◆ **Фрагмент текста**:
┌──
Книга Мейсенский узник, страница 17. Автор книги Джанет Глисон

Разделитель для чтения книг в онлайн библиотеке

Онлайн книга «Мейсенский узник»

Cтраница 17

Модная публика привыкла к роскошным товарам — ими всегда славилась Лейпцигская ярмарка, — но даже на таком фоне изделия Мейсенской мануфактуры сразу притягивали взгляд. Ибо здесь представили нечто доселе невиданное: изящные чаши, хрупкие пиалы, тончайшие блюдца, затейливые тарелки, чайницы и курительные трубки — все из сверкающего белого фарфора, какого до того никто в Европе не делал.

Бережно приподнимая невесомые чашечки, посетители разглядывали их на просвет, восхищенно дивясь прозрачности материала, засматривались на кубки, обвитые натуралистическими листьями и цветами, с восторгом обсуждали блестящую глазурь. Все эти предметы стоили очень дорого, но искушенная публика отлично понимала, что в любой области искусства новизна ценится особенно высоко. Как-никак случай был воистину исторический: впервые в открытую продажу выставили настоящий европейский фарфор.
└──
◆ **Исходный материал**:
┌──
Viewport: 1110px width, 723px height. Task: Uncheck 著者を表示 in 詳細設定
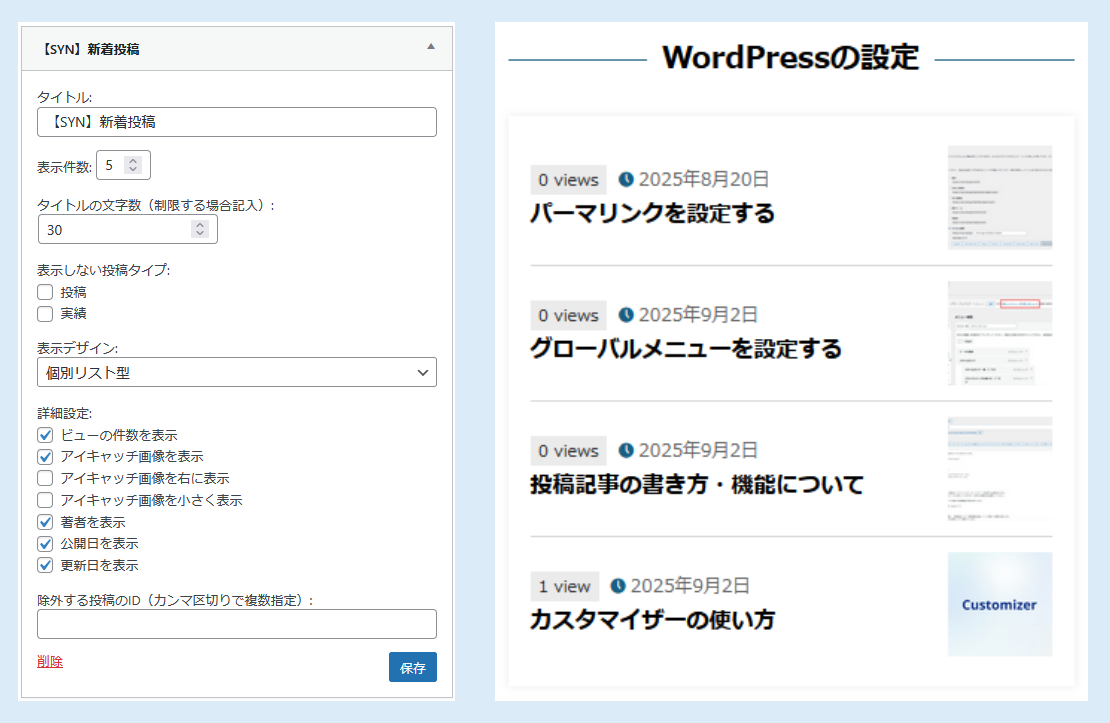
└──
◆ **Что нужно сделать**:
a – Пожалуйста, перепишите отрывок о мейсенском фарфоре, начиная с «Cтраница 17» и далее вплоть до «настоящий европейский фарфор.», заменив «посетители» на «гости».
b – Ответьте по отрывку о мейсенском фарфоре:
(i) Чем всегда славилась Лейпцигская ярмарка?
(ii) Из какого фарфора были сделаны выставленные предметы?
(iii) Что посетители обсуждали с восторгом?
c – Продолжите отрывок о мейсенском фарфоре после его последнего предложения.
Этот материал для работы не нужен.

◆ **Ответы к заданиям**:
a –
Cтраница 17

Модная публика привыкла к роскошным товарам — ими всегда славилась Лейпцигская ярмарка, — но даже на таком фоне изделия Мейсенской мануфактуры сразу притягивали взгляд. Ибо здесь представили нечто доселе невиданное: изящные чаши, хрупкие пиалы, тончайшие блюдца, затейливые тарелки, чайницы и курительные трубки — все из сверкающего белого фарфора, какого до того никто в Европе не делал.

Бережно приподнимая невесомые чашечки, гости разглядывали их на просвет, восхищенно дивясь прозрачности материала, засматривались на кубки, обвитые натуралистическими листьями и цветами, с восторгом обсуждали блестящую глазурь. Все эти предметы стоили очень дорого, но искушенная публика отлично понимала, что в любой области искусства новизна ценится особенно высоко. Как-никак случай был воистину исторический: впервые в открытую продажу выставили настоящий европейский фарфор.

b –
(i) Роскошными товарами.
(ii) Из сверкающего белого фарфора.
(iii) Блестящую глазурь.

c –
Лейпцигскую ярмарку не случайно выбрали для того, чтобы впервые явить миру саксонский фарфор: она притягивала к себе весь цвет тогдашнего общества. Ее посетители — беспечные отпрыски королевских семейств, богатые аристократы и зажиточные купцы — стекались сюда за модной мебелью, стеклом, изделиями из металла, керамикой, тканями и многим другим. Леди Мэри Уортли Монтегю описывала Лейпцигскую ярмарку как «одну из самых значительных в Германии, место скопления знати и купцов». Сама она покупала там «ливреи для пажей, золото для себя и все такое прочее».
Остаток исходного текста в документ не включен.